==== PROVIDED RECORDS
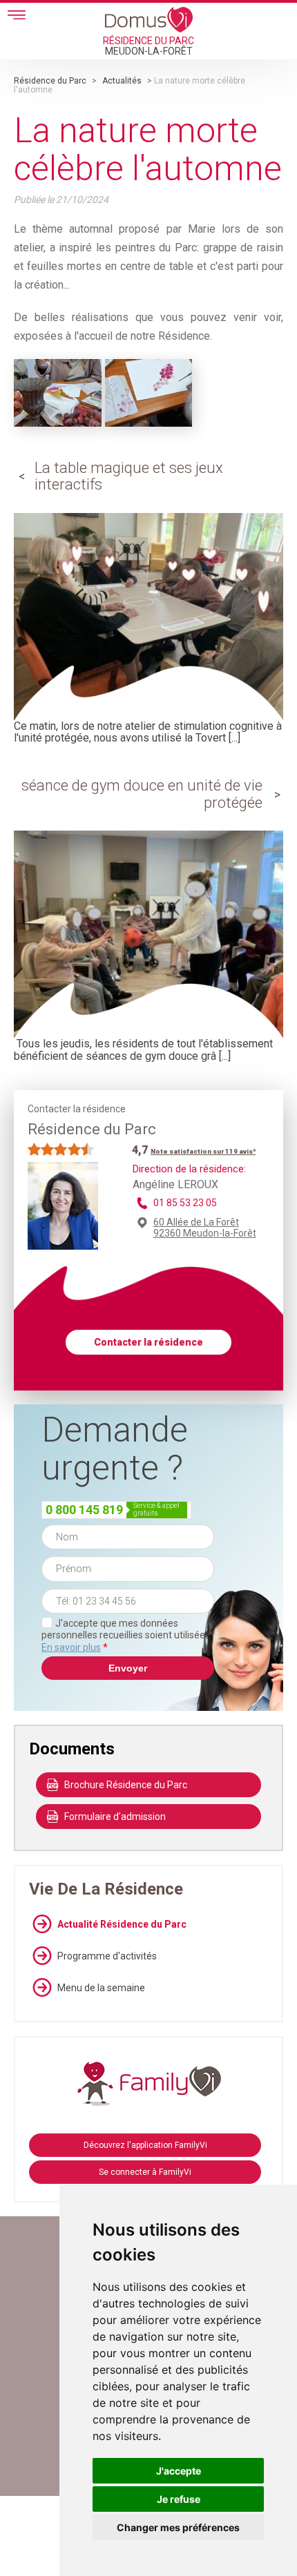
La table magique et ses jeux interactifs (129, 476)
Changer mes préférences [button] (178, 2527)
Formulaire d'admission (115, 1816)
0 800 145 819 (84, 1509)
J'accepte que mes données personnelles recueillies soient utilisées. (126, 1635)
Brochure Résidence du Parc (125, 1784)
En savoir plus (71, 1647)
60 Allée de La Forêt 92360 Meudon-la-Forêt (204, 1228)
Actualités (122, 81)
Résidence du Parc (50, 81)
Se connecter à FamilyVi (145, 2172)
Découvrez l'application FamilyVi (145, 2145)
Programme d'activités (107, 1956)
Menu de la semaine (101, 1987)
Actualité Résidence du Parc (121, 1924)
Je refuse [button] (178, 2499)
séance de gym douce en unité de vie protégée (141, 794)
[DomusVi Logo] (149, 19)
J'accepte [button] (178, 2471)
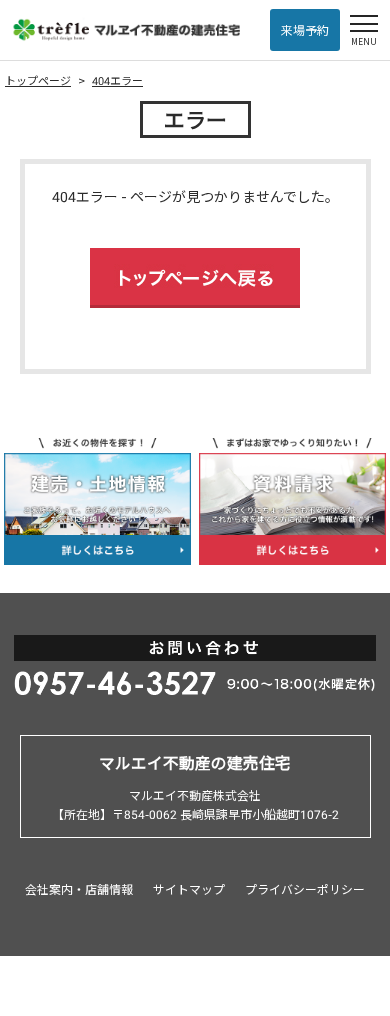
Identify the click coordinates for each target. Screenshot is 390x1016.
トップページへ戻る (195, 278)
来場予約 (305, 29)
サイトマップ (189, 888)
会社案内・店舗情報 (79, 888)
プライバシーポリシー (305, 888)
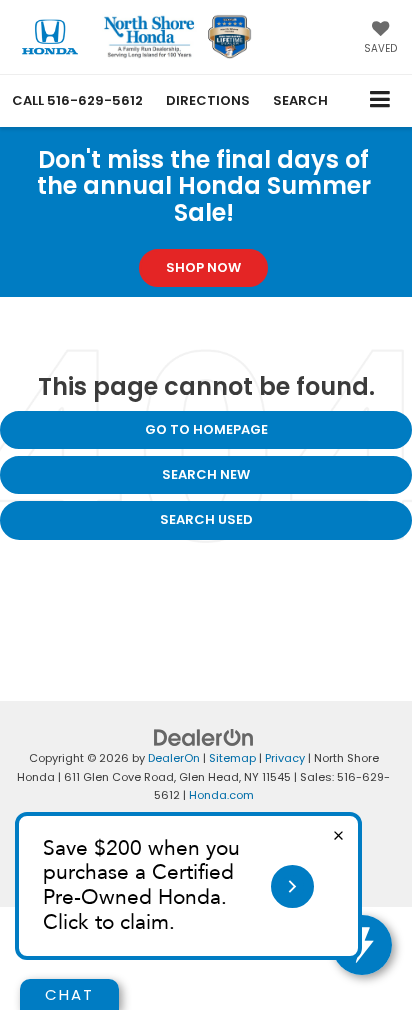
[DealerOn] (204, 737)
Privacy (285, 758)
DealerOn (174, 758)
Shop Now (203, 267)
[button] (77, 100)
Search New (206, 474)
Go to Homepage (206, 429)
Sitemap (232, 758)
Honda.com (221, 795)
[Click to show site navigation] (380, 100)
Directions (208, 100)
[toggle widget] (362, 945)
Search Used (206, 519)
========
==== PROVIDED RECORDS
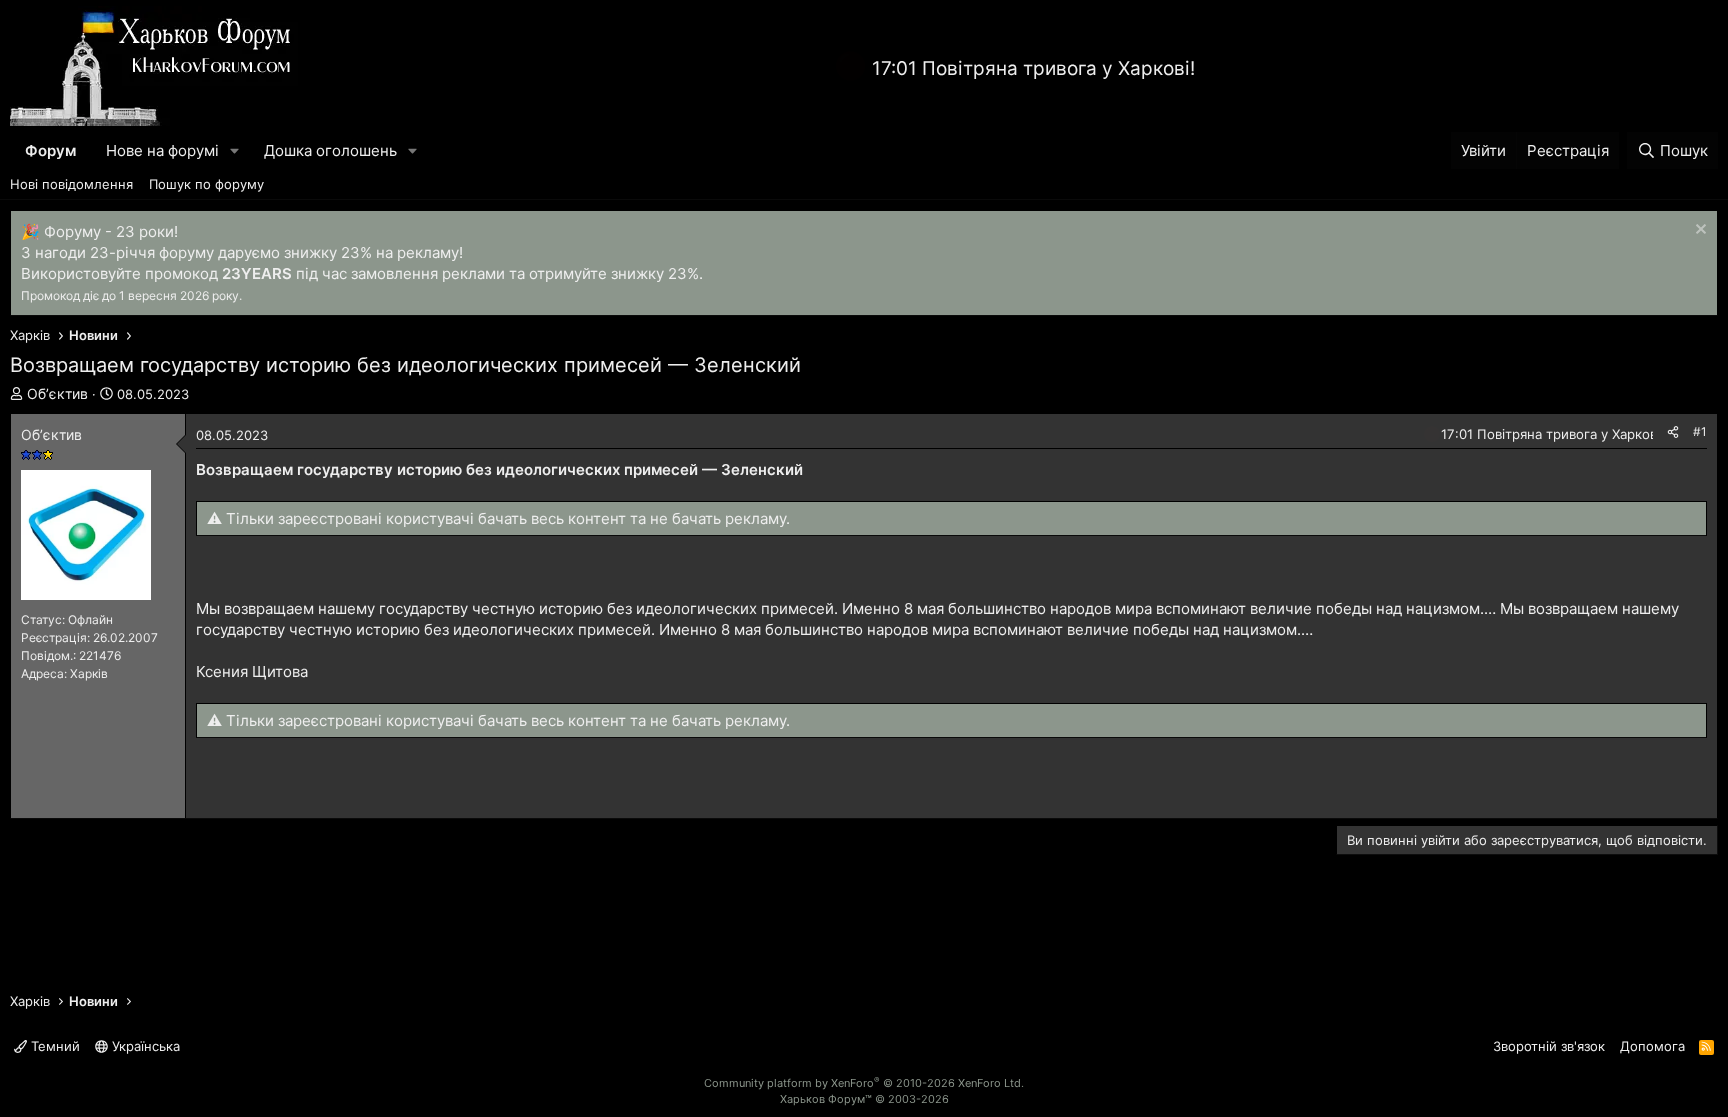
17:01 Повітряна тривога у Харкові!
========
WHAT TO WORK ON:
Reproduce the data above exactly, but only from the line containing "La table magique" through the line containing "Search Used (206, 519)". Omit all pictures.

SOLUTION TO THIS TASK:
La table magique et ses jeux interactifs (129, 476)
Changer mes préférences [button] (178, 2527)
Formulaire d'admission (115, 1816)
0 800 145 819 (84, 1509)
J'accepte que mes données personnelles recueillies soient utilisées. (126, 1635)
Brochure Résidence du Parc (125, 1784)
En savoir plus (71, 1647)
60 Allée de La Forêt 92360 Meudon-la-Forêt (204, 1228)
Actualités (122, 81)
Résidence du Parc (50, 81)
Se connecter à FamilyVi (145, 2172)
Découvrez l'application FamilyVi (145, 2145)
Programme d'activités (107, 1956)
Menu de la semaine (101, 1987)
Actualité Résidence du Parc (121, 1924)
Je refuse [button] (178, 2499)
séance de gym douce en unité de vie protégée (141, 794)
[DomusVi Logo] (149, 19)
J'accepte [button] (178, 2471)
Identify the click coordinates for each target. Screenshot is 390x1016.
トップページへ戻る (195, 278)
来場予約 (305, 29)
サイトマップ (189, 888)
会社案内・店舗情報 (79, 888)
プライバシーポリシー (305, 888)
[DealerOn] (204, 737)
Privacy (285, 758)
DealerOn (174, 758)
Shop Now (203, 267)
[button] (77, 100)
Search New (206, 474)
Go to Homepage (206, 429)
Sitemap (232, 758)
Honda.com (221, 795)
[Click to show site navigation] (380, 100)
Directions (208, 100)
[toggle widget] (362, 945)
Search Used (206, 519)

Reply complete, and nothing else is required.